Signed-off-by: Lee Schermerhorn <lee.schermerhorn@hp.com>
include/linux/cpuset.h | 2 -
kernel/cpuset.c | 51 +++++++++++++++++++++++++++++++------------------
2 files changed, 34 insertions(+), 19 deletions(-)
Index: Linux/kernel/cpuset.c
===================================================================
--- Linux.orig/kernel/cpuset.c 2007-07-24 11:24:56.000000000 -0400
+++ Linux/kernel/cpuset.c 2007-07-24 12:20:40.000000000 -0400
@@ -316,26 +316,26 @@ static void guarantee_online_cpus(const
/*
* Return in *pmask the portion of a cpusets's mems_allowed that
- * are online. If none are online, walk up the cpuset hierarchy
- * until we find one that does have some online mems. If we get
- * all the way to the top and still haven't found any online mems,
- * return node_online_map.
+ * are online, with memory. If none are online with memory, walk
+ * up the cpuset hierarchy until we find one that does have some
+ * online mems. If we get all the way to the top and still haven't
+ * found any online mems, return node_states[N_MEMORY].
*
* One way or another, we guarantee to return some non-empty subset
- * of node_online_map.
+ * of node_states[N_MEMORY].
*
* Call with callback_mutex held.
*/
static void guarantee_online_mems(const struct cpuset *cs, nodemask_t *pmask)
{
- while (cs && !nodes_intersects(cs->mems_allowed, node_online_map))
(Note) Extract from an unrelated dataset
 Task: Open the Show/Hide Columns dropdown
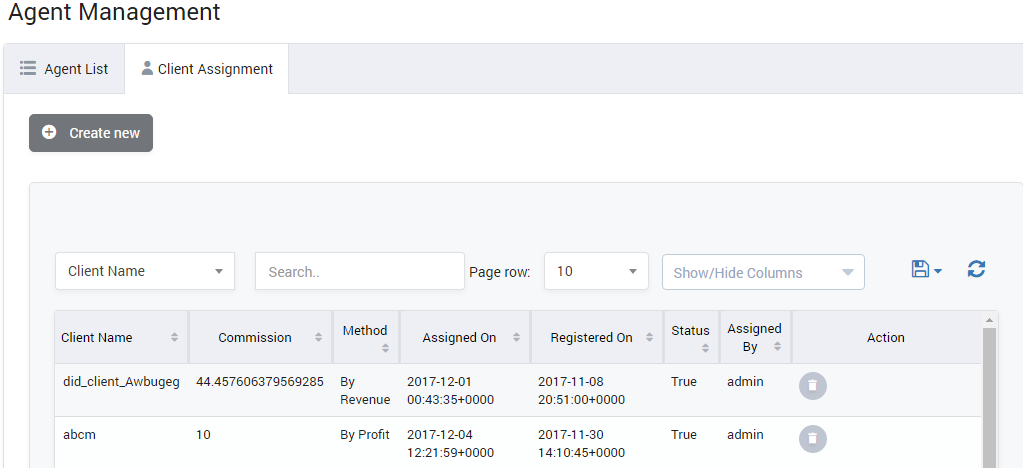click(763, 272)
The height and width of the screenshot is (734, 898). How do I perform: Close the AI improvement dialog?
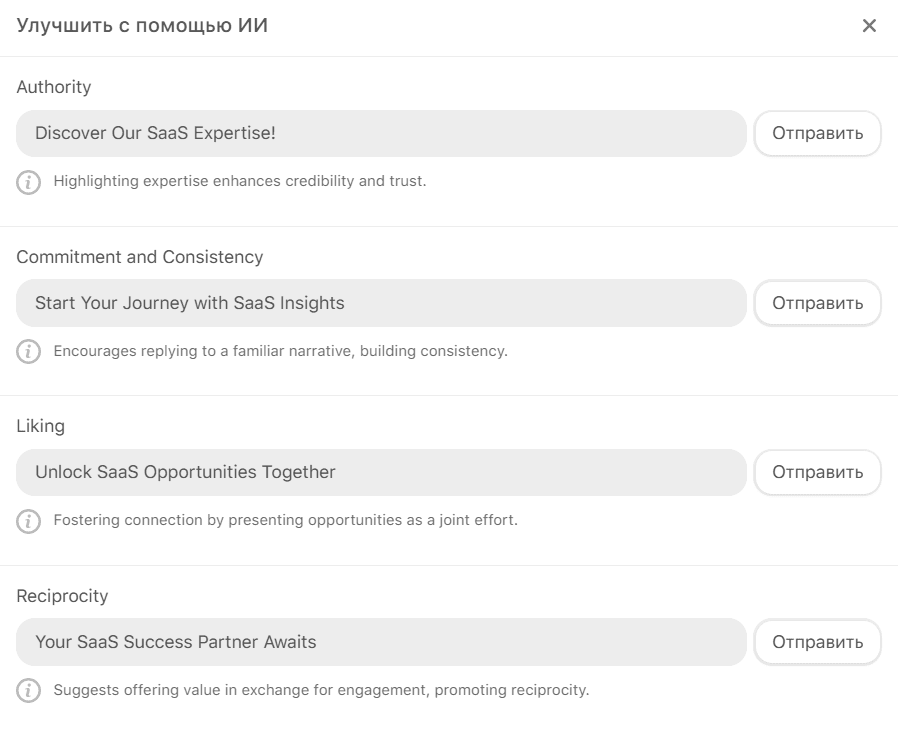pos(869,26)
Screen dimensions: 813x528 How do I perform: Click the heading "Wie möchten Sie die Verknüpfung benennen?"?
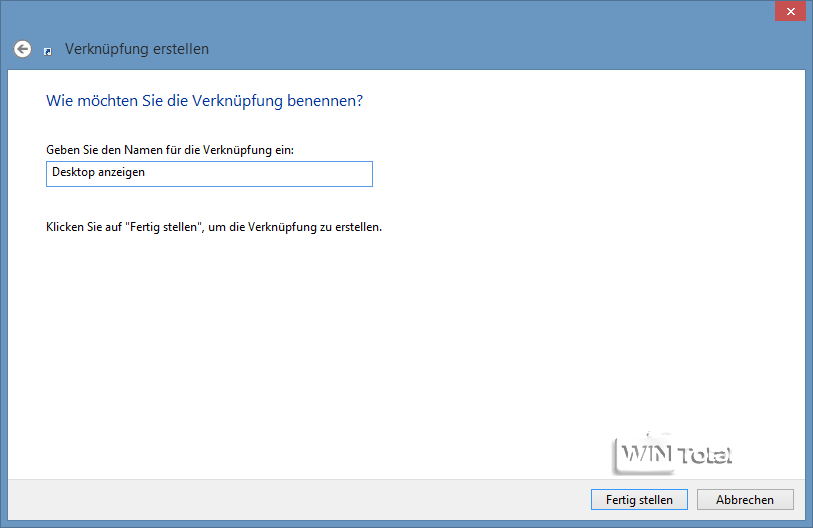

+ while (cs && !nodes_intersects(cs->mems_allowed, node_states[N_MEMORY]))
cs = cs->parent;
if (cs)
- nodes_and(*pmask, cs->mems_allowed, node_online_map);
+ nodes_and(*pmask, cs->mems_allowed, node_states[N_MEMORY]);
else
- *pmask = node_online_map;
- BUG_ON(!nodes_intersects(*pmask, node_online_map));
+ *pmask = node_states[N_MEMORY];
+ BUG_ON(!nodes_intersects(*pmask, node_states[N_MEMORY]));
}
/**
@@ -606,7 +606,7 @@ static int update_nodemask(struct cpuset
int retval;
struct container_iter it;
- /* top_cpuset.mems_allowed tracks node_online_map; it's read-only */
+ /* top_cpuset.mems_allowed tracks node_states[N_MEMORY]; it's read-only */
if (cs == &top_cpuset)
return -EACCES;
@@ -623,8 +623,21 @@ static int update_nodemask(struct cpuset
retval = nodelist_parse(buf, trialcs.mems_allowed);
if (retval < 0)
goto done;
+ if (!nodes_intersects(trialcs.mems_allowed,
+ node_states[N_MEMORY])) {
+ /*
+ * error if only memoryless nodes specified.
+ */
+ retval = -ENOSPC;
+ goto done;
+ }
}
- nodes_and(trialcs.mems_allowed, trialcs.mems_allowed, node_online_map);
+ /*
+ * Exclude memoryless nodes. We know that trialcs.mems_allowed
+ * contains at least one node with memory.
+ */
+ nodes_and(trialcs.mems_allowed, trialcs.mems_allowed,
+ node_states[N_MEMORY]);
oldmem = cs->mems_allowed;
if (nodes_equal(oldmem, trialcs.mems_allowed)) {
retval = 0; /* Too easy - nothing to do */
@@ -1366,8 +1379,9 @@ static void guarantee_online_cpus_mems_i
/*
* The cpus_allowed and mems_allowed nodemasks in the top_cpuset track
- * cpu_online_map and node_online_map. Force the top cpuset to track
- * whats online after any CPU or memory node hotplug or unplug event.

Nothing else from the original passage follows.